*** Data for processing Section Begins ***
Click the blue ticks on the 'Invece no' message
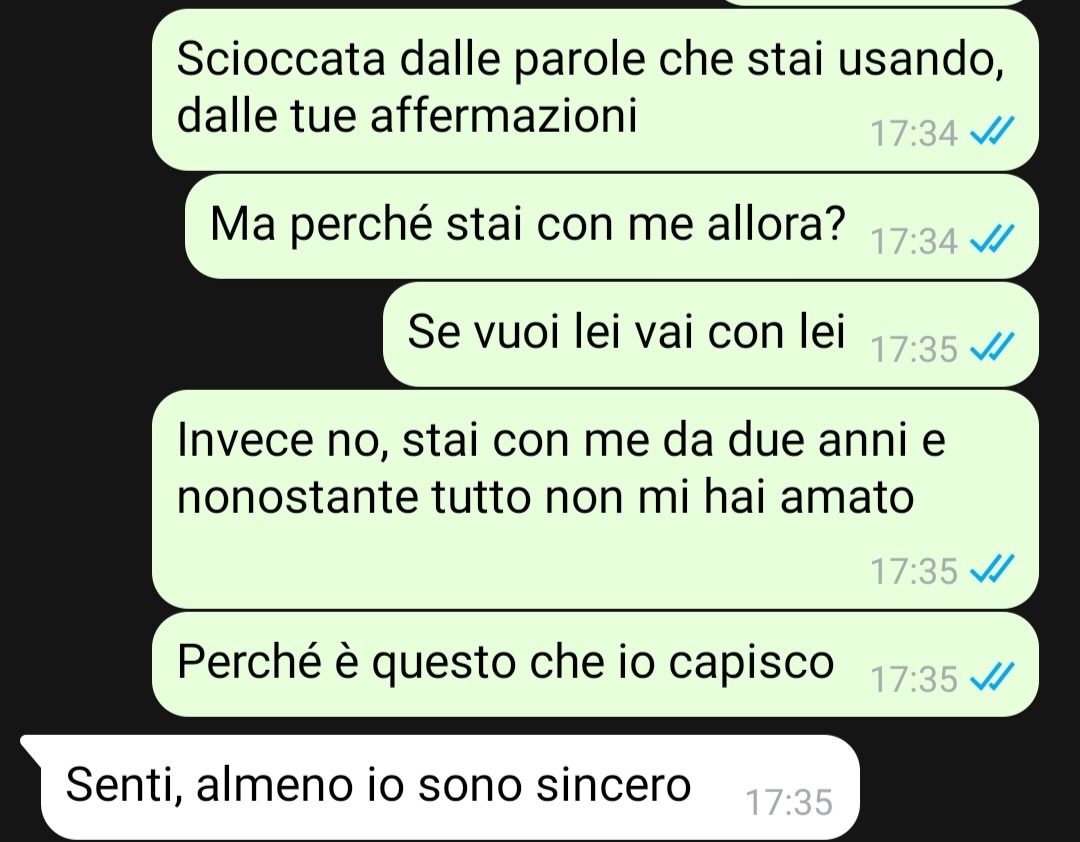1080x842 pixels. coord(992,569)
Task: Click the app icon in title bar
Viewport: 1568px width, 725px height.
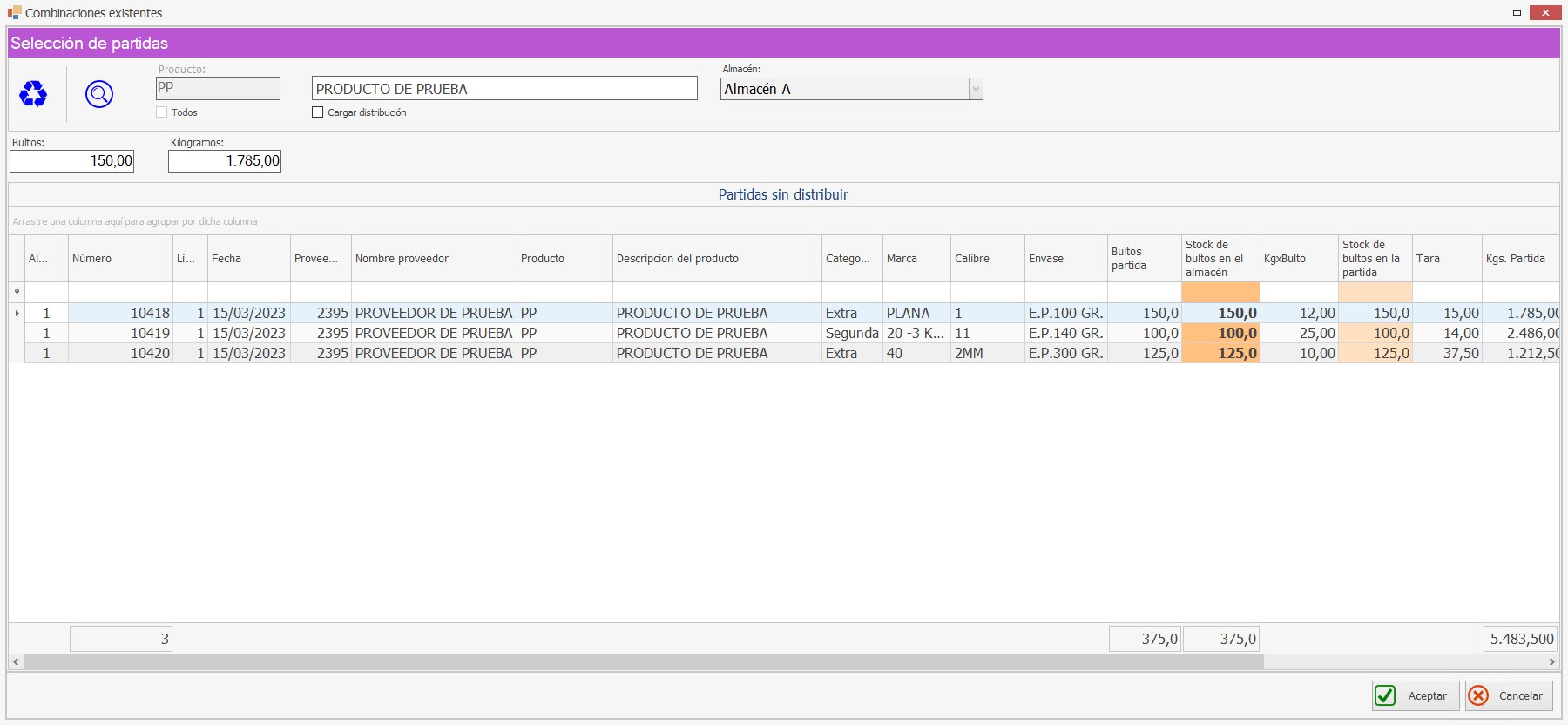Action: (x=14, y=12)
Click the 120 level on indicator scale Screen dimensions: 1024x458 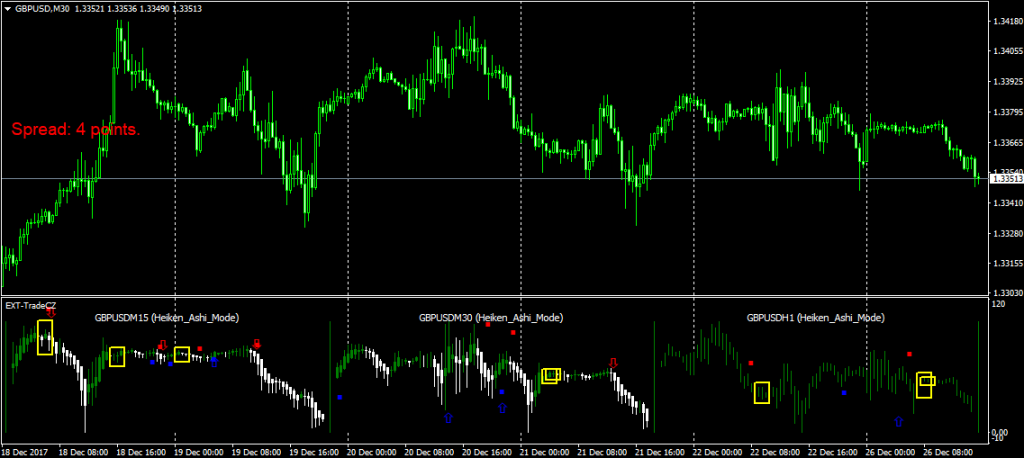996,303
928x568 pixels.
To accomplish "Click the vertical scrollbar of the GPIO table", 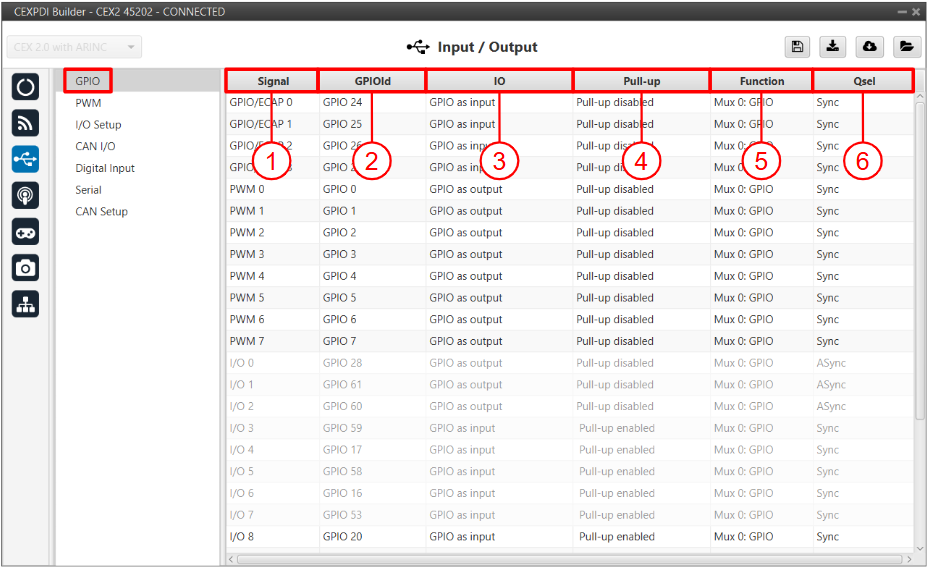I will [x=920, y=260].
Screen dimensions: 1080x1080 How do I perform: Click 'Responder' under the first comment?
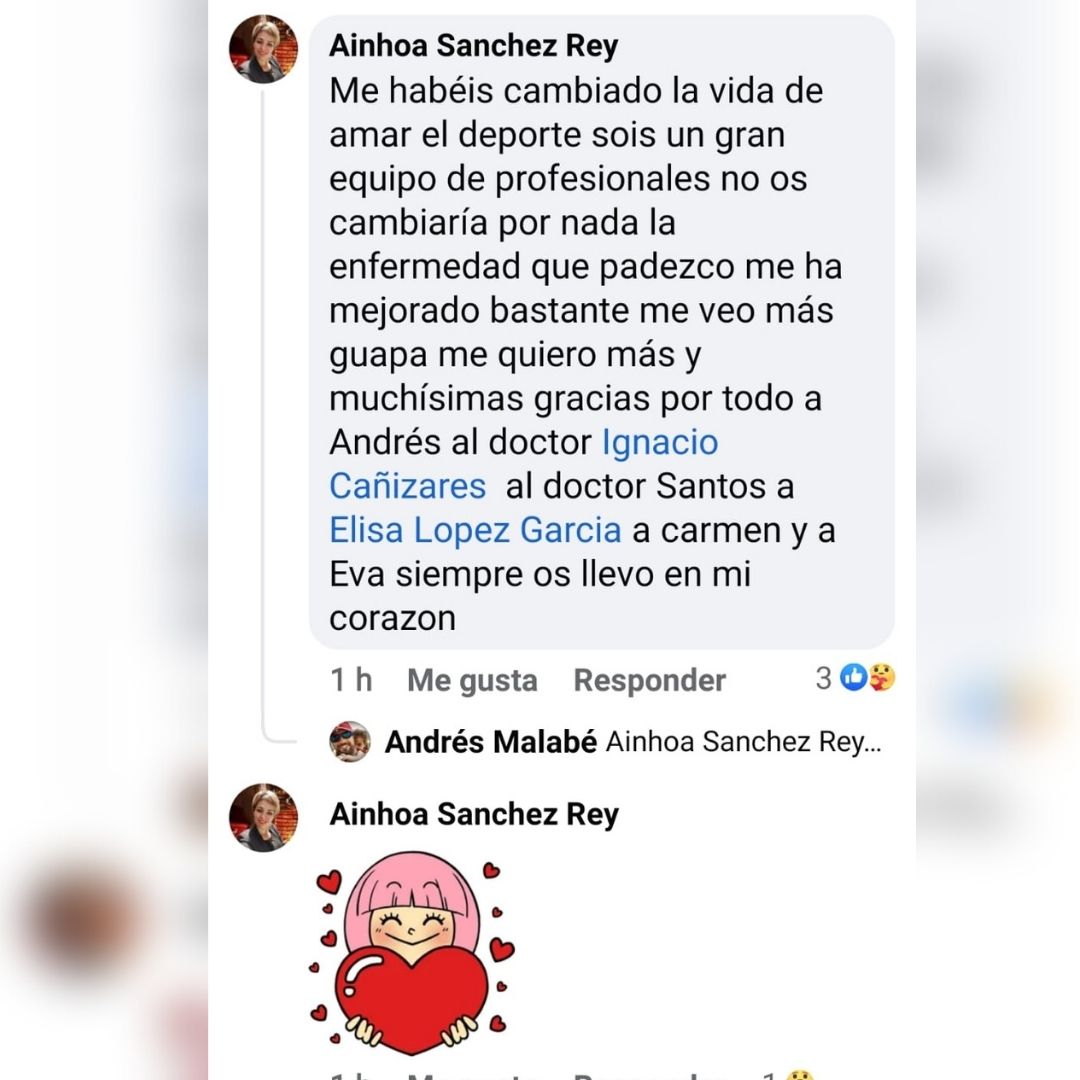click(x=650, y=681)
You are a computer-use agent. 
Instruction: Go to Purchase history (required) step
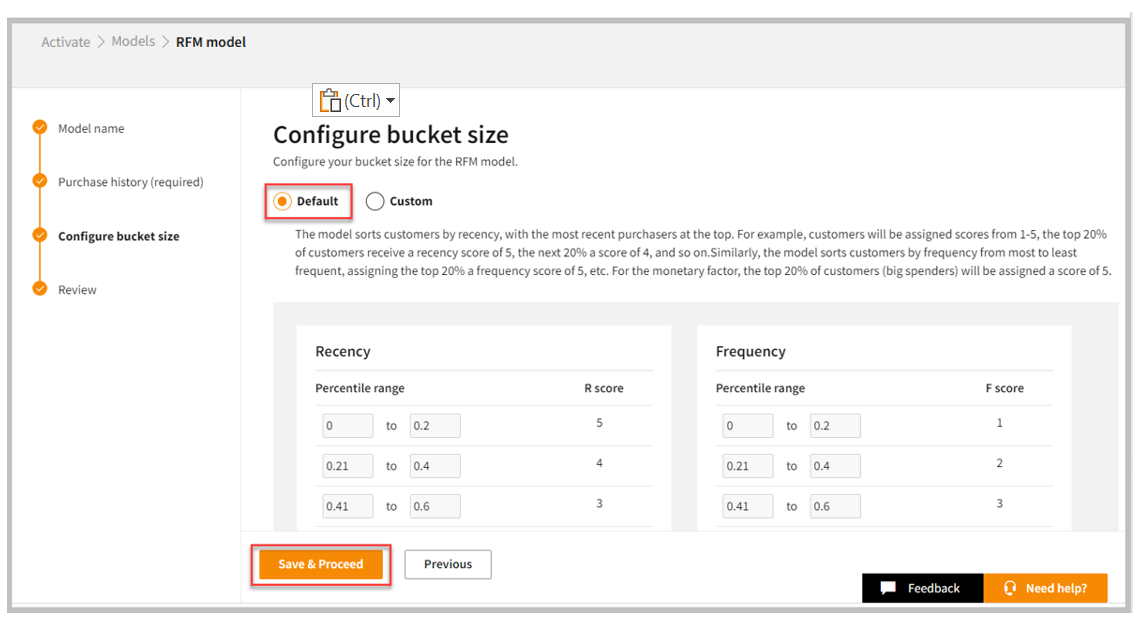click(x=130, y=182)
*** Data for processing Section Ends ***
▶ _What needs to be done_: Reproduce the lines of the listing exactly, starting at the one that contains "Instruction: Go to" and continuing through the final line, but leave out the pictures.

▶ _Written response_:
Instruction: Go to Purchase history (required) step
click(x=130, y=182)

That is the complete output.